* **CHALLENGE**
List each line of the listing that contains the string "icon", matching case exactly.

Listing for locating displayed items
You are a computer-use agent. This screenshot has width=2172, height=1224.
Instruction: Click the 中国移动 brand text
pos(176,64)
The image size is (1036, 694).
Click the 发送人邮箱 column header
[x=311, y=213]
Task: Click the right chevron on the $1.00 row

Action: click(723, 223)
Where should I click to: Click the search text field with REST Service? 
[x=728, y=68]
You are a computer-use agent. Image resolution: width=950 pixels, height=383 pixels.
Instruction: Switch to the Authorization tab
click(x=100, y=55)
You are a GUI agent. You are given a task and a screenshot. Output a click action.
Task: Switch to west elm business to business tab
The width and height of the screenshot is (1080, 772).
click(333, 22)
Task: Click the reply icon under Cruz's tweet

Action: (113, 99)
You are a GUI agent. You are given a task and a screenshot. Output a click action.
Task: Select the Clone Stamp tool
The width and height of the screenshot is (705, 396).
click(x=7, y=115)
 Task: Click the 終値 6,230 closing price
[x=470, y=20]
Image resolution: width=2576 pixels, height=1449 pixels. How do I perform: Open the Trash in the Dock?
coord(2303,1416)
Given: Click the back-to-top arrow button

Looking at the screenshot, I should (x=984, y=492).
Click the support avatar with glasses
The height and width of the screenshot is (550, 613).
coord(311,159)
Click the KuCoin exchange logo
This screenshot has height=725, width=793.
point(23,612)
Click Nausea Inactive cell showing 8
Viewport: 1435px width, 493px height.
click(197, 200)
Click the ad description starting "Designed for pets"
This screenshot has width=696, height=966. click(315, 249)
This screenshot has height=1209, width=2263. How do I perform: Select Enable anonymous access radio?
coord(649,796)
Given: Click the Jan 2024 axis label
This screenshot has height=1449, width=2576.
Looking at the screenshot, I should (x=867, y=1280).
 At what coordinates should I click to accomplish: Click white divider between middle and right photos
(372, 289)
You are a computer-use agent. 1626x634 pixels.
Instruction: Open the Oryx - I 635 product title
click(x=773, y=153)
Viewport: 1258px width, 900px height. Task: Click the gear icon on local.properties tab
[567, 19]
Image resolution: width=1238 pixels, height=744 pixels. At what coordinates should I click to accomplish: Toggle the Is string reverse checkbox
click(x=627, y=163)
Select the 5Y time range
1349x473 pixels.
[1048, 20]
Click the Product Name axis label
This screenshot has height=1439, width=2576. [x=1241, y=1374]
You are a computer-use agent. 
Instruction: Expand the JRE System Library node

* **SOLUTION TO THE PROBLEM**
Task: Click the reply icon under Cruz's tweet
Viewport: 1258px width, 900px height. Task: Click the gear icon on local.properties tab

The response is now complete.